**** RAW DATA
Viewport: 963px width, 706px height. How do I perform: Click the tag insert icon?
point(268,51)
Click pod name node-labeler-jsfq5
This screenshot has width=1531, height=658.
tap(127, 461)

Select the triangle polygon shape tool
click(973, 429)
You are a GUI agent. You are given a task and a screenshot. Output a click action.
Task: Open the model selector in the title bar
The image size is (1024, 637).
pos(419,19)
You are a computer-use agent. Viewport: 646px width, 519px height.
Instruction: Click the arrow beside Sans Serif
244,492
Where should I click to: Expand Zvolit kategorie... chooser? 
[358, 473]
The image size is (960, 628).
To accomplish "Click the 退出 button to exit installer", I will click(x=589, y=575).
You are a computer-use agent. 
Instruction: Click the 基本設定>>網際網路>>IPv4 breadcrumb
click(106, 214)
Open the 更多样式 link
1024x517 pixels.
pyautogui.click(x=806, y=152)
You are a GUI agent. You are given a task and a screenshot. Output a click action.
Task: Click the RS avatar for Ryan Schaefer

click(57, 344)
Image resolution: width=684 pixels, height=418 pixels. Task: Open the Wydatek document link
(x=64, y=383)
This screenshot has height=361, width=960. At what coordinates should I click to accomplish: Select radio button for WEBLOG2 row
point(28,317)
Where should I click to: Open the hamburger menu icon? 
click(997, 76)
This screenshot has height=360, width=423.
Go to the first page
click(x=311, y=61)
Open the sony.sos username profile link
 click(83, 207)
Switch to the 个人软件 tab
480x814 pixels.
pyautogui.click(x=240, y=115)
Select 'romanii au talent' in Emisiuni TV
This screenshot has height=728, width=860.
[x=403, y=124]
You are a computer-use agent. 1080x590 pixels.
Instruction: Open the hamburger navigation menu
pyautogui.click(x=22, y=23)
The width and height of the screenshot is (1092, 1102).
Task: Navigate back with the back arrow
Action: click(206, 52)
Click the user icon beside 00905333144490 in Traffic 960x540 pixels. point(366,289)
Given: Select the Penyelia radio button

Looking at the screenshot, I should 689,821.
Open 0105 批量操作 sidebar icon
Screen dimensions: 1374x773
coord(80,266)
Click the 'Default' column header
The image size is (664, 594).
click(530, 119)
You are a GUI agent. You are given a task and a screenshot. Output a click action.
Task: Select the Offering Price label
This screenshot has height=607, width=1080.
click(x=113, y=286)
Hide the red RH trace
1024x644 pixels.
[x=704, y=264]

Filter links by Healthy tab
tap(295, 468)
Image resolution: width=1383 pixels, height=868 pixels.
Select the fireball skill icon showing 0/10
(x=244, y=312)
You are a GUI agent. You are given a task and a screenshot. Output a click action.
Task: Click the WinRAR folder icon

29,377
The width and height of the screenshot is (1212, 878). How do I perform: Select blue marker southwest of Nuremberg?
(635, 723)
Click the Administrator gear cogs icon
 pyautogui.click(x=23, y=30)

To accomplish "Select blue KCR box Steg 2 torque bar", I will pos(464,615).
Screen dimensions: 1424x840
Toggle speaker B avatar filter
********
• [WHAT IS EXPECTED]:
Work through the records above. Copy every line with the string "will".

• [ANSWER SPACE]:
To accomplish "Click the 退出 button to exit installer", I will click(x=589, y=575).
To accomplish "Select blue KCR box Steg 2 torque bar", I will pos(464,615).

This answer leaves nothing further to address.